5 agosto, 2021

CUANDO EL AFICIONADO ES DEPENDIENTE DE SUS SUEÑOS VIVE CIERTAMENTE EN UN MUNDO DE FRESCURA Y FANTASÍA.

ARRASTRE LENTO… Me pregunto si la Fiesta de toros en México habrá llegado al punto crítico en el que hasta los sueños carecen de magia puesto que ya no son promotores de misterios y fantasías. Afortunadamente no.

ARRASTRE LENTO… Me pregunto si la Fiesta de toros en México habrá llegado al punto crítico en el que hasta los sueños carecen de magia puesto que ya no son promotores de misterios y fantasías. Afortunadamente no.
Lo he comentado –escrito- en otras ocasiones. Ya había notado que la afición, vista como un ente en concreto, soñando con el reacomodo de los personajes centrales de la Fiesta, no descarta las sorpresas. El súbito deslumbramiento nunca le ha caído mal al espectáculo.
También había supuesto que en la afición se esconde el sueño de encontrarse con situaciones de impacto, de revelación, y hasta de oposición toda vez que el toreo es un fenómeno de “impresión”. Lo cierto es que la afición sueña. Y lo sé porque, habiendo soñado, aprendía a escuchar el rumor de sus propios sueños, rumor que trata de ser elocuente antes de poder hablar.

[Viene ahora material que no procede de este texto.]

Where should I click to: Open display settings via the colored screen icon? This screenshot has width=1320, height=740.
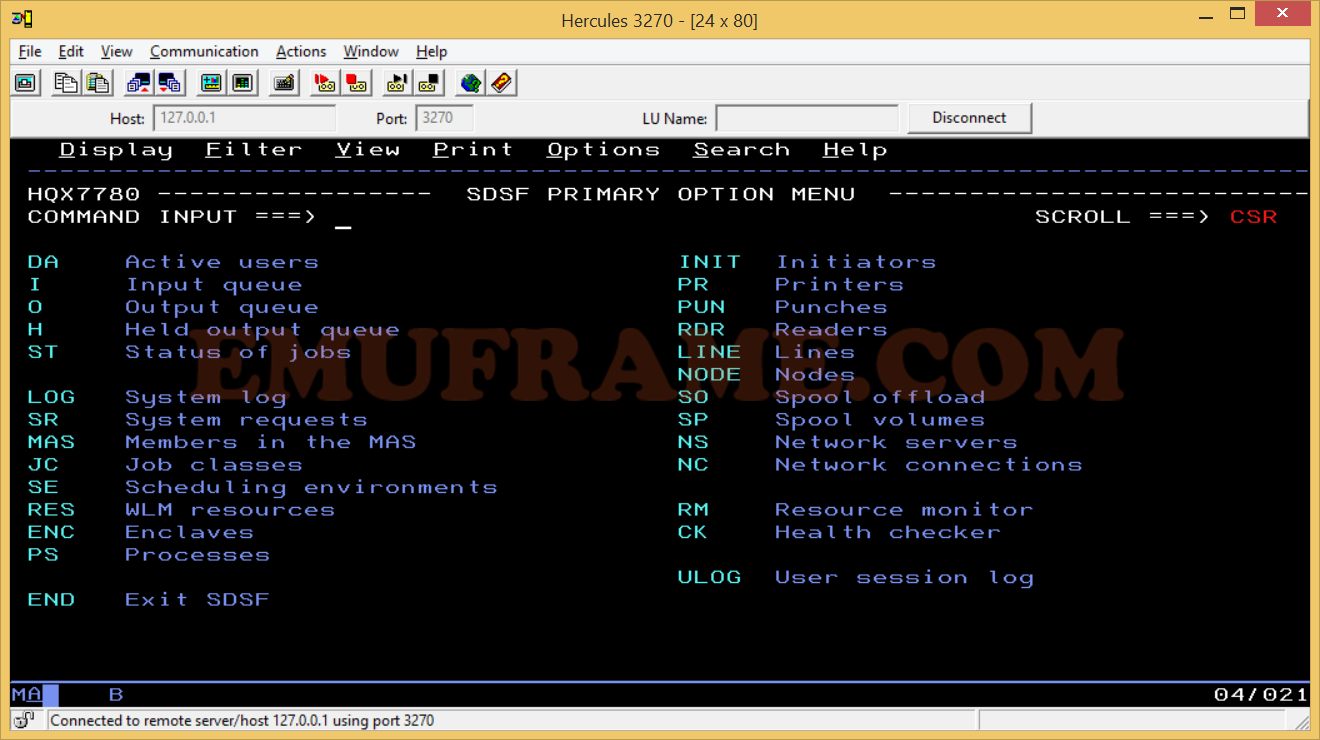click(212, 82)
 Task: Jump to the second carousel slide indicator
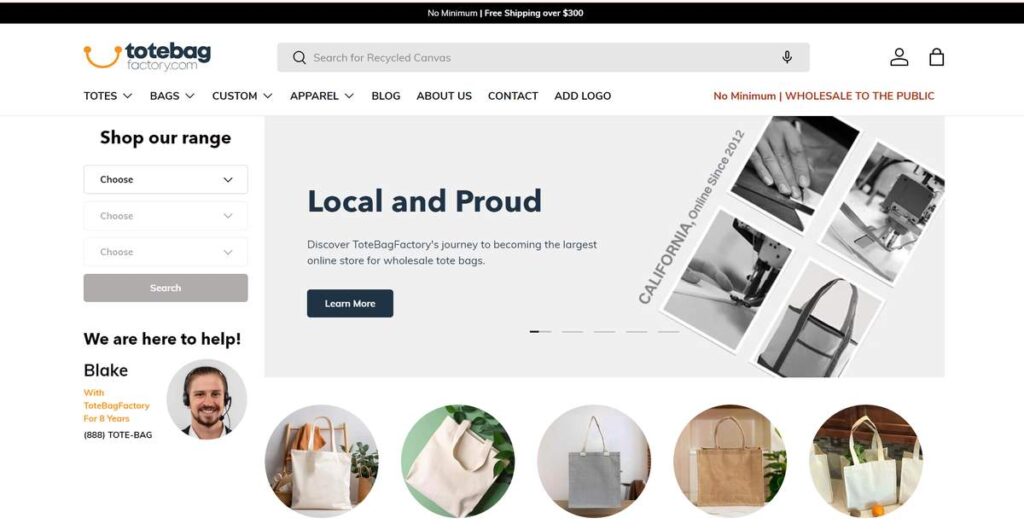tap(572, 332)
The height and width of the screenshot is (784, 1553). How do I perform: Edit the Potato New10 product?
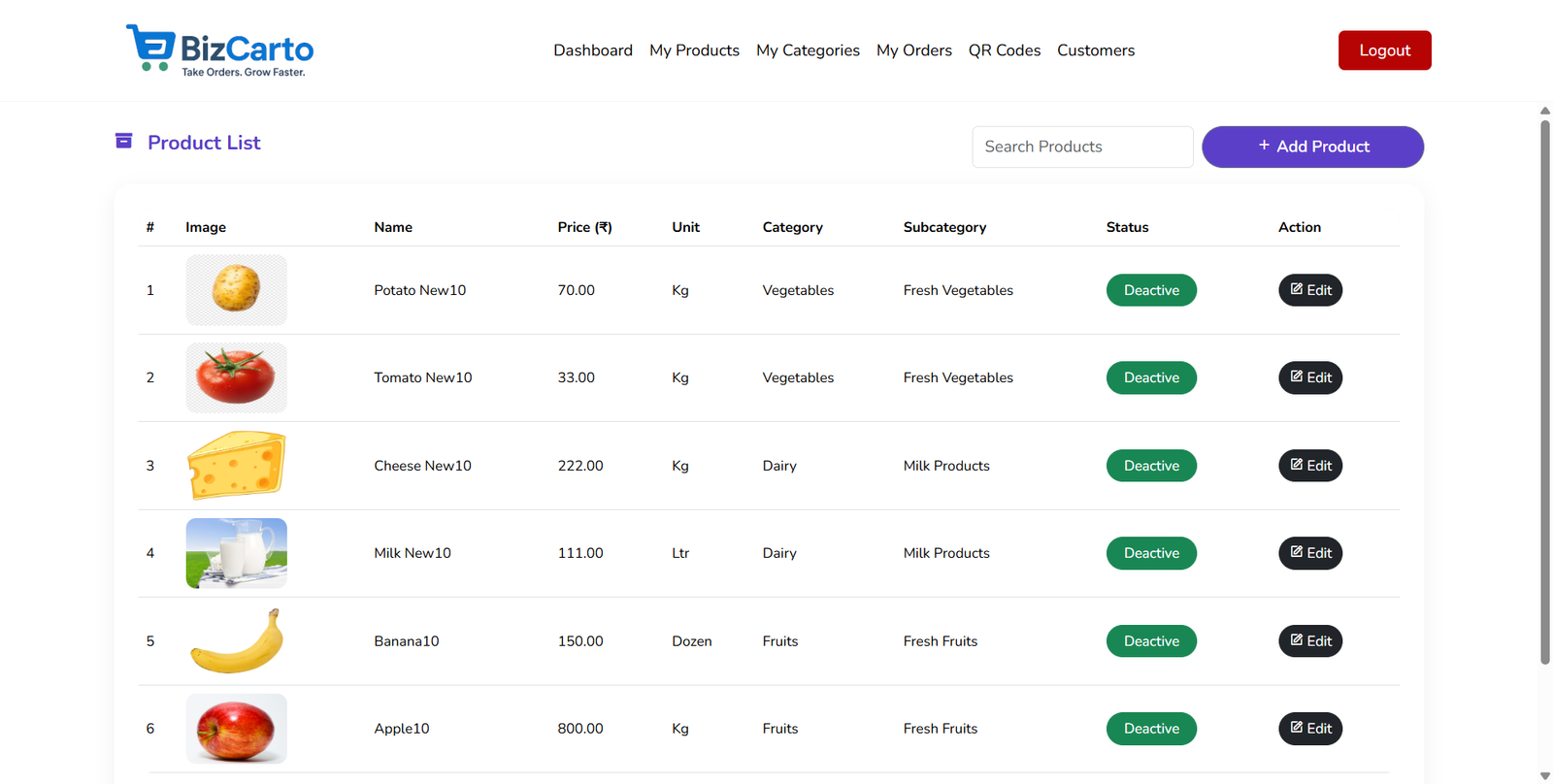(x=1309, y=290)
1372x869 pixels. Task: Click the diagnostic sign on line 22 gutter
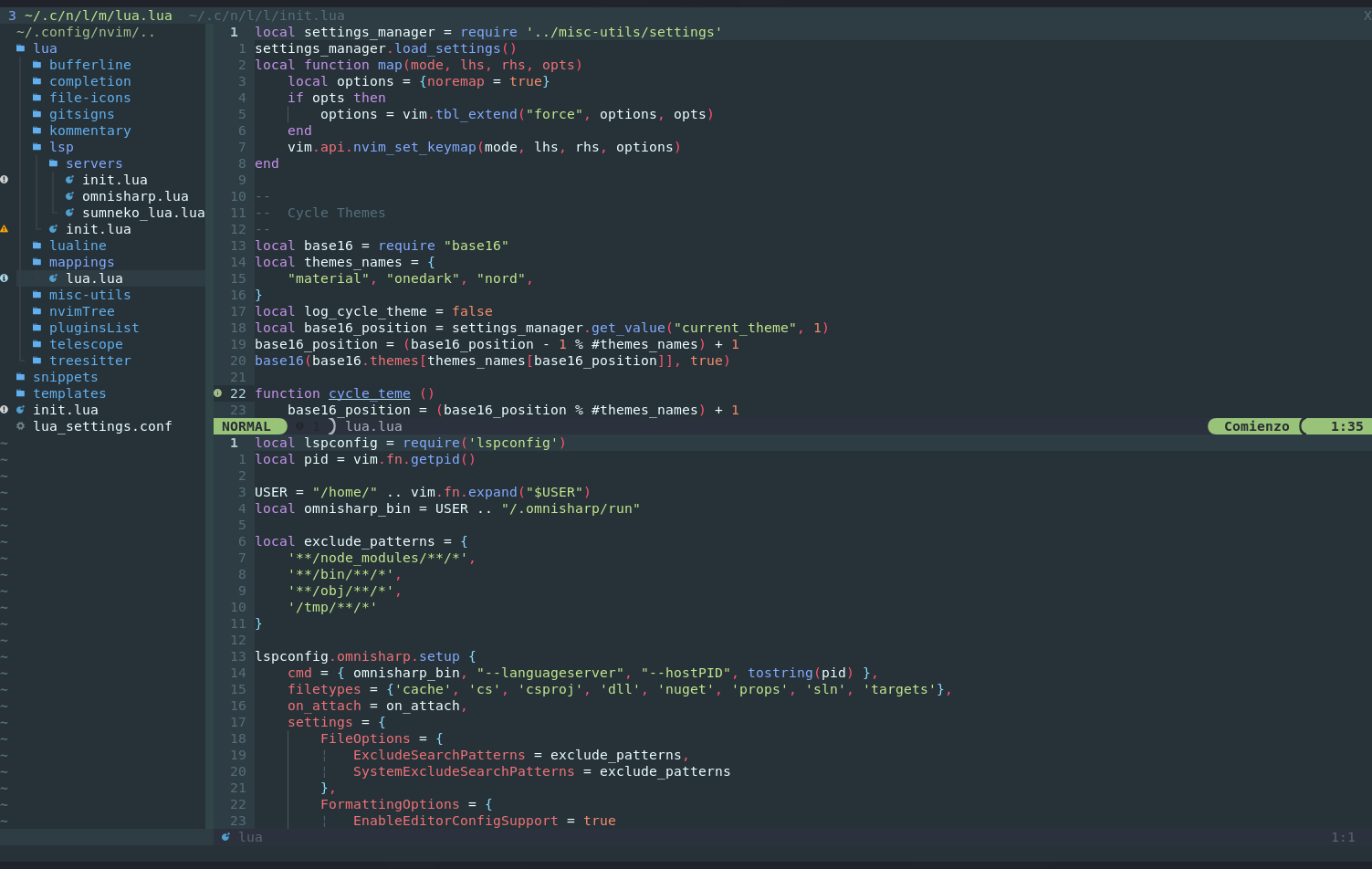coord(217,393)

¿Soñar –en materia de toros- es de ilusos? ¡Vaya usted a saber! Perteneciendo a esa rara legión de soñadores, me queda claro que los sueños son la nítida evidencia de la salud emocional de los aficionados. Se sueña por que se tiene buen ánimo y mejor esperanza. De tal suerte que, como aficionado, reconozco que es bueno soñar, pero sobre todo soñar con la intensidad minuciosa del taurino que aspira a imponer el sueño a la realidad.

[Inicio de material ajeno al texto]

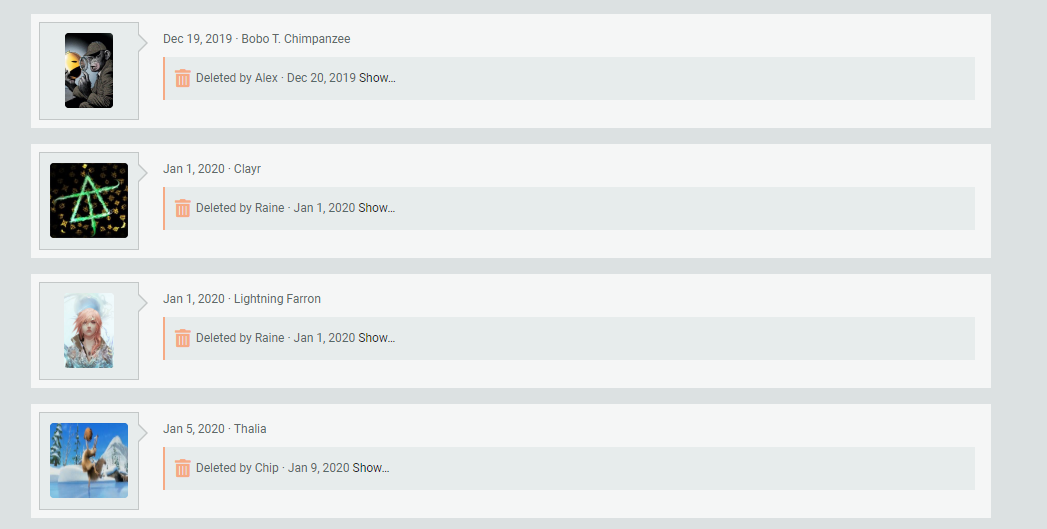The image size is (1047, 529).
Task: Open Thalia's snowy avatar image
Action: click(x=89, y=460)
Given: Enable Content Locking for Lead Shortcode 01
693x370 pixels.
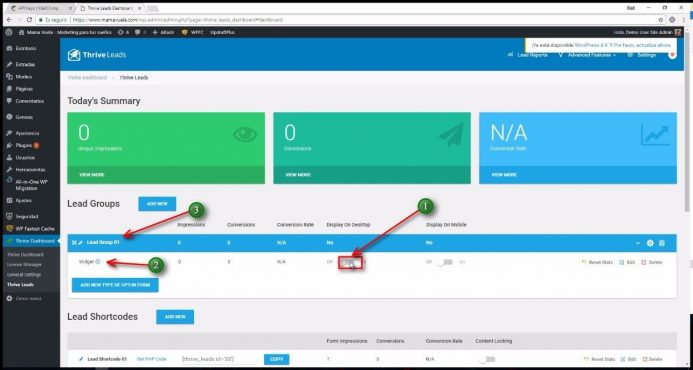Looking at the screenshot, I should click(487, 359).
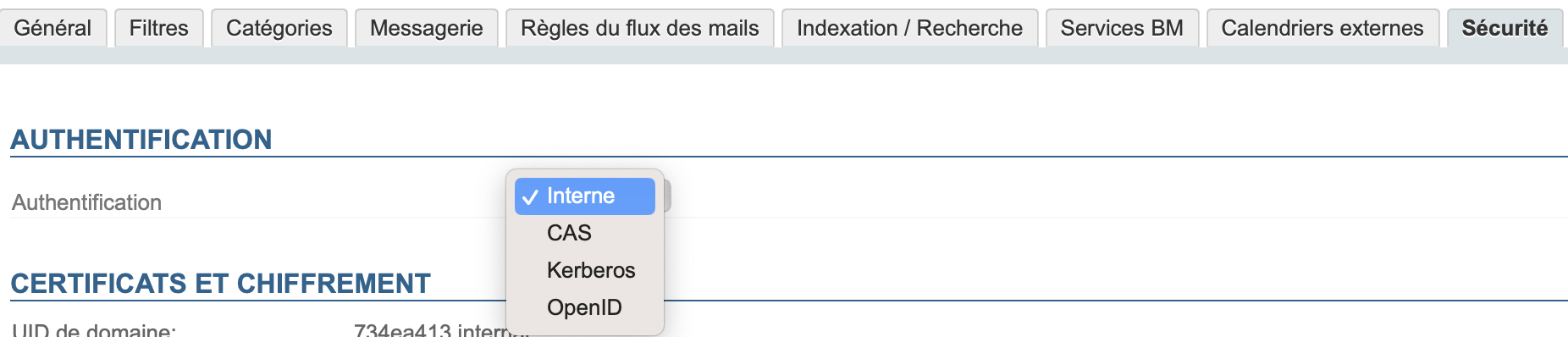Open the Général tab
The width and height of the screenshot is (1568, 337).
[x=52, y=28]
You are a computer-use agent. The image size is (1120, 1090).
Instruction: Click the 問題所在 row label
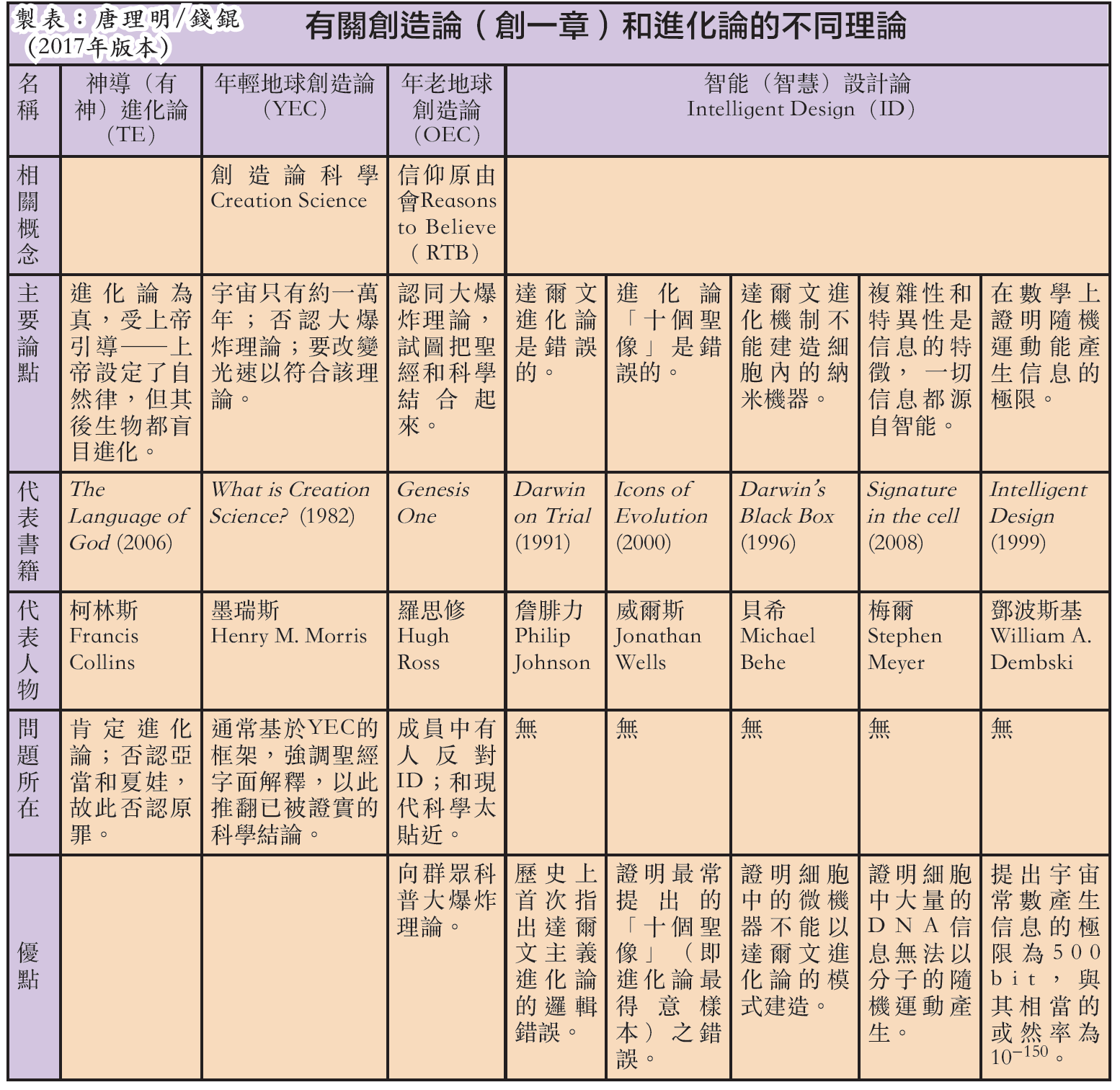[x=29, y=768]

Cierto es que los taurinos, siendo dados a forjar ilusiones y esperanzas que les permitan planean en mágico vuelo para hacerse uno con el azul del firmamento, tienen la anticipada confianza –certeza de la fe- en que el futuro de la Fiesta en México sea tan esplendoroso que, sintiéndolo a plenitud, recompense la dilatada espera.
El aficionado, también como prueba de su bondadosa esperanza, pone el futuro en las manos de nombres. El aficionado cree que Diego Silveti, Juan Pablo Sánchez, Arturo Saldívar, Sergio Flores, José Guadalupe Adame, sumados a otros nombres de jóvenes que se ven con frecuencia en las carteleras mexicanas, llenarán de luz el ambiente que hoy todavía se mira opaco.

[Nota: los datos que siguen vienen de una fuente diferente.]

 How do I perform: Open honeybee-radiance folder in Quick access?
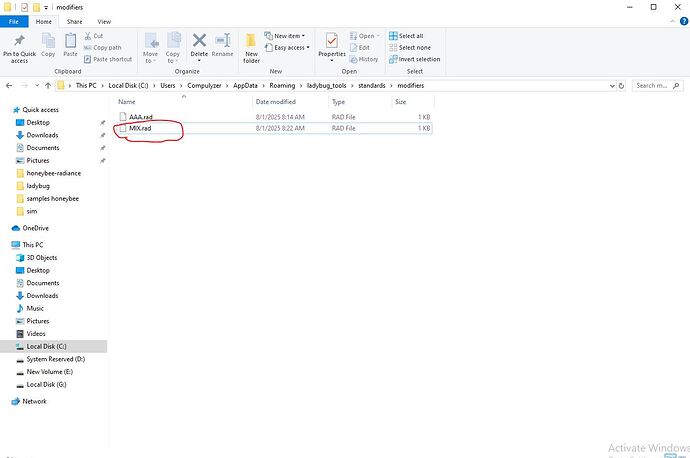(54, 173)
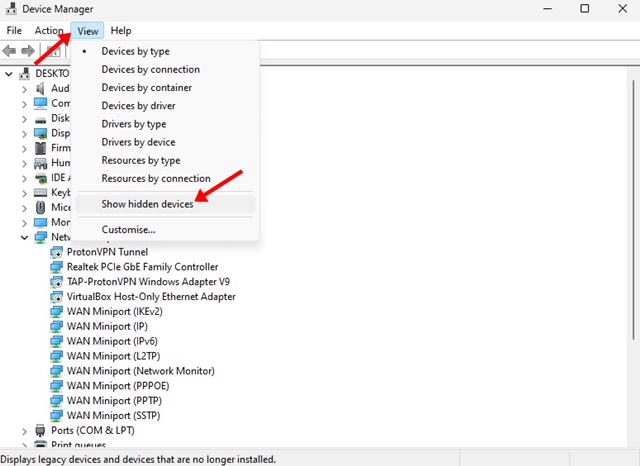Click the Audio device category speaker icon

41,88
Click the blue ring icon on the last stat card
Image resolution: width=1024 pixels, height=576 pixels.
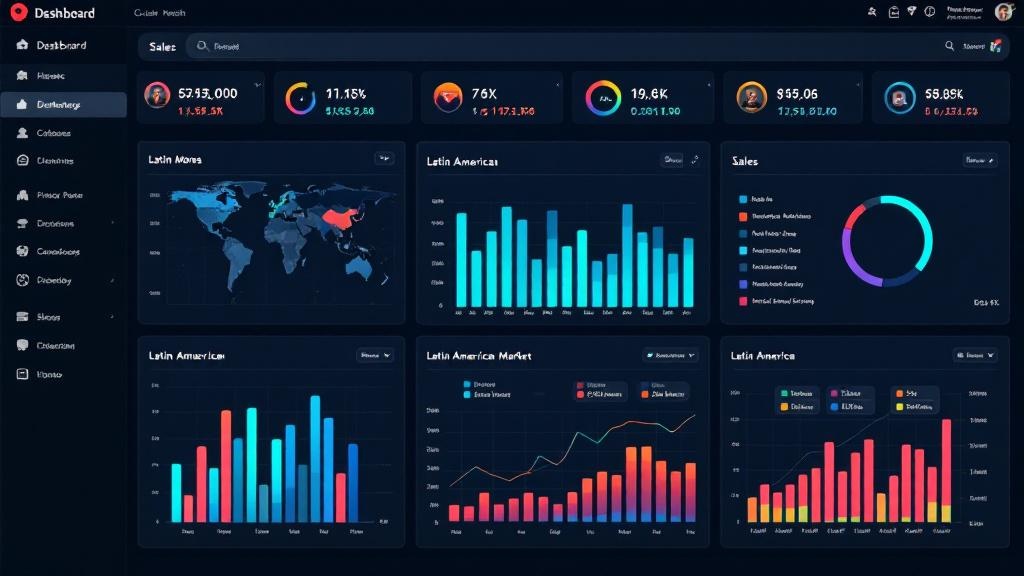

La afición sueña. Y a sus sueños lo llenan con nombres. No caen en la cuenta que mejor sería soñar con el potencial de los hombres que tienen esos nombres. Y es que es habitual que en el medio los nombres se volatilicen, antes que los hombres que los llevaron a cuestas se convierten en cenizas. Se van los nombres como se van las estatuillas de humo que como pinceladas del cielo burilaron los hombres en los ruedos.
¿Qué les queda a los aficionados?
Esperar. Espera con impaciente ansiedad que los noveles extiendan su manto de gracia y señorío dándole al ambiente un aire de frescura renovada. Espera que esos nombres, buscando su acomodo en el áspero posicionamiento del escalafón, conviertan los ruedos en hervideros de emoción candente.
En lo particular me consuelo con entender que soñar toreramente es un síntoma de buena salud. Por lo menos es señal de que las aspiraciones y las ilusiones están vivas.